* [ACTIVITY] Scan the data below. Pull out each line where "agent" occurs.

──────── RECORDED DATA

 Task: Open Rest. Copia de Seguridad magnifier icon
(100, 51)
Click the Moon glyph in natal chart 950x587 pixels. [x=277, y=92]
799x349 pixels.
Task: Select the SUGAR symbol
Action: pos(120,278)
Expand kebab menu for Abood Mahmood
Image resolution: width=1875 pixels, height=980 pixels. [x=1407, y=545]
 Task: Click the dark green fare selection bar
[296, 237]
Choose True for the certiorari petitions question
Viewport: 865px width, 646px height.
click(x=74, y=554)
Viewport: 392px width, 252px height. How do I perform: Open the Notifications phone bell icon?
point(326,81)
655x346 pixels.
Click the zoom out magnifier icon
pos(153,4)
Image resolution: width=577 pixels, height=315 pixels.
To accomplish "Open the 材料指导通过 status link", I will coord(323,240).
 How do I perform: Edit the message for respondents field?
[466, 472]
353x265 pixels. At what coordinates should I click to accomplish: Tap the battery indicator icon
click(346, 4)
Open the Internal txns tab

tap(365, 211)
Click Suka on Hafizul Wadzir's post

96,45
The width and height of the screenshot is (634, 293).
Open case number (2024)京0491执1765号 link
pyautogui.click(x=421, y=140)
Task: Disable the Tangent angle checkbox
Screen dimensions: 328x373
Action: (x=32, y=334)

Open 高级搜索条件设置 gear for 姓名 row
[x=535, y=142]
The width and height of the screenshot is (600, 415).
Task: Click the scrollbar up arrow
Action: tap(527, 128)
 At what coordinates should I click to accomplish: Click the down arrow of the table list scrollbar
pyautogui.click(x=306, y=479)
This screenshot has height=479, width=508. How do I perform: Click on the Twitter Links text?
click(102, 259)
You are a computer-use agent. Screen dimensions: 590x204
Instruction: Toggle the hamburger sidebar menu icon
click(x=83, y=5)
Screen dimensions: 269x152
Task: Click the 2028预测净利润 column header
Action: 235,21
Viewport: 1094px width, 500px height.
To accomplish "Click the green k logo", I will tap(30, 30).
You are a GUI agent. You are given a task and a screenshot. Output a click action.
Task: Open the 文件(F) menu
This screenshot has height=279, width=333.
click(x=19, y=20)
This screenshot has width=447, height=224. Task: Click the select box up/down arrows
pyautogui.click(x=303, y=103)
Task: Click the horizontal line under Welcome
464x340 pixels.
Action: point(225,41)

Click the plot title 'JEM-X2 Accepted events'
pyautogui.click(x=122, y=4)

────────────────

* [OUTPUT FOR THIS TASK]
You are a computer-use agent. Screen dimensions: 590x204
You are a GUI agent. You are given a task and a screenshot. Output a click action.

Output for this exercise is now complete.